For Bush, who prided himself on his instincts and who had initially resisted when Cheney and others tried to convince him to target Saddam Hussein, the failure to find the much-publicized “weapons of mass destruction” after the invasion convinced him to put more faith in his own gut. Bush had agreed with Cheney’s assessment that intelligence reports seemed to indicate that Hussein had actively pursued weapons of mass destruction, but Cheney kept pushing Bush for action. He reminded the president that Hussein had used chemical weapons on his own people. And although no clear corroborating evidence existed, Cheney was convinced that the Iraqi president had not followed through on his UN obligations and destroyed the country’s stockpiles of weapons. If he still had them, Cheney argued, what was to stop him from selling them to the highest bidder?
Further, although initially Bush agreed with Cheney that Hussein was a destabilizing force in the region and must be stopped, he would eventually regret letting himself be convinced that Hussein’s activities made him an immediate threat to the national security of the United States. Cheney insisted that, were Iraq destroyed, the US could establish in its place a friendlier government—an island of democracy in a tempestuous sea. Knowing little of regional history, Bush accepted Cheney’s recommendation. Later he would learn that Hussein was nowhere near the danger Cheney had made him out to be.
Cheney also convinced Bush that Iraq’s oil should be a source of concern and an additional reason to neutralize Hussein. He convinced Bush that the country’s proven reserves gave the Iraqi president the means to fund terrorist activi
ties around the world.

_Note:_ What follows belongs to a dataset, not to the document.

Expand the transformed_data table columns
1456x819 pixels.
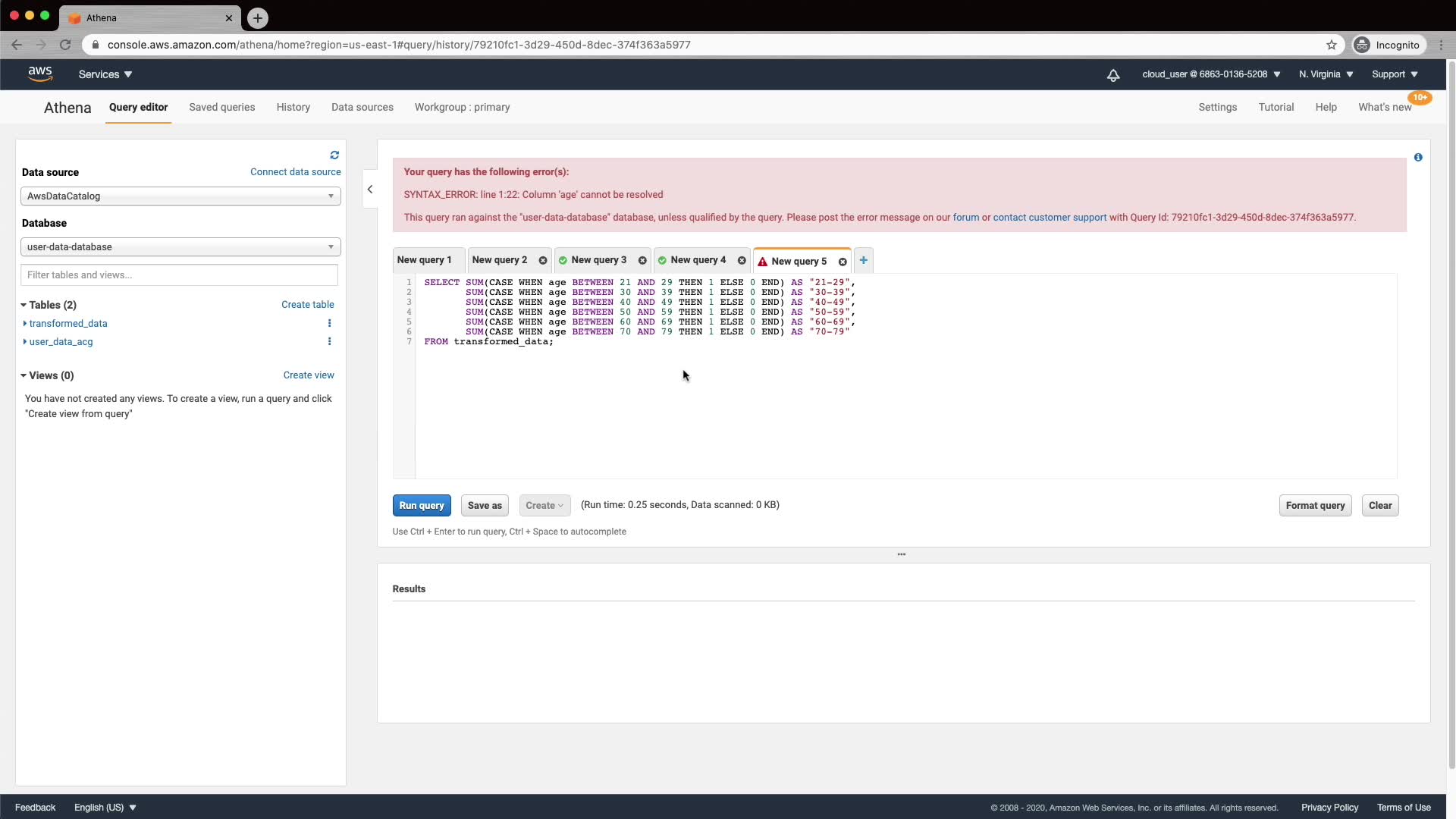[25, 324]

Furthermore, oil wealth equipped Hussein with the resources to do harm to US economic security. At any time, Cheney argued, Hussein could use Iraq’s oil to apply pressure on international markets and, by extension, on the US economy. There was no immediate evidence that Hussein was planning such an act, but Cheney believed it was possible, and he urged Bush to act.
The cooling of the relationship between Bush and Cheney was not all Cheney’s fault. Bush’s working style made him an easy target for the kind of hyperbolic advice that Cheney and others were adept at providing. As a self-styled man of action, Bush appreciated the argument that, in the wake of 9/11, the world had to see that Americans would not permit such horrific acts to go unpunished. Cheney, and particularly CIA Director George Tenet, argued that someone had to pay. Given Hussein’s aggressive past behavior, he was a compelling target.

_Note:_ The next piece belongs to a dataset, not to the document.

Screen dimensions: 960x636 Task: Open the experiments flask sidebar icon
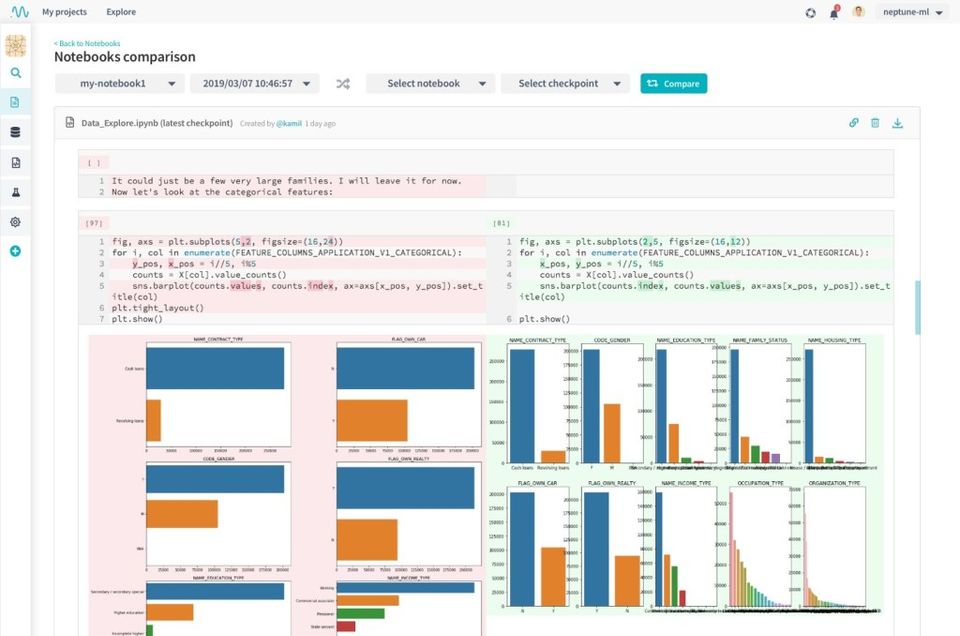pos(15,192)
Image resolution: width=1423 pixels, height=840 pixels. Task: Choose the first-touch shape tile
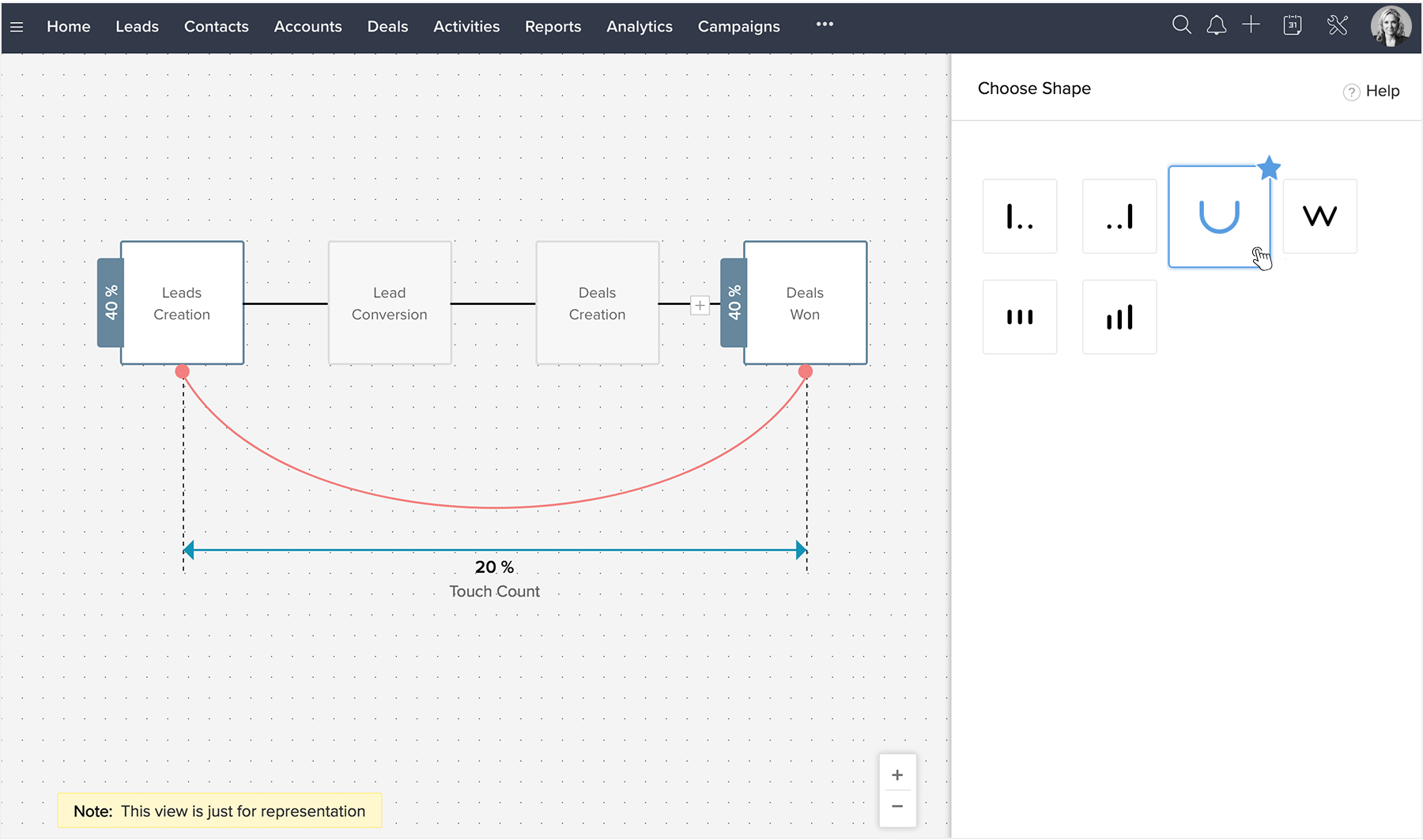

Bush also resonated to the argument that, visually, Iraq was a more attractive target than other countries that harbored terrorists. Unlike Afghanistan or Somalia, Cheney argued, Iraq possessed imposing physical structures that would present a striking image on American TV screens. Why send American pilots to flatten sand castles in Somalia, when the high-rises of Baghdad awaited just over the horizon?

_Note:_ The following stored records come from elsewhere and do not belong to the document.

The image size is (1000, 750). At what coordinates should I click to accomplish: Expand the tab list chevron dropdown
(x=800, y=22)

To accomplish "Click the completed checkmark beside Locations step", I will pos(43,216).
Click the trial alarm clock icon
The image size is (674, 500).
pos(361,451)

Such arguments had weight with Bush when the hostilities were in the early days or while the war was going well, but as conditions on the ground worsened and bodies of American soldiers began streaming into Dover Air Force Base, Bush’s reservations about Cheney’s advice multiplied. By the beginning of his second term, as he drew closer to the end of his time in office, Bush started to consider his legacy. Did he really want to be remembered as the president who mired the nation in a decade-long war, bankrupted the country or isolated the American people from allies abroad? All of these scenarios were starting to look possible. Bush decided to change course, and, as a consequence, his relationship with Cheney changed.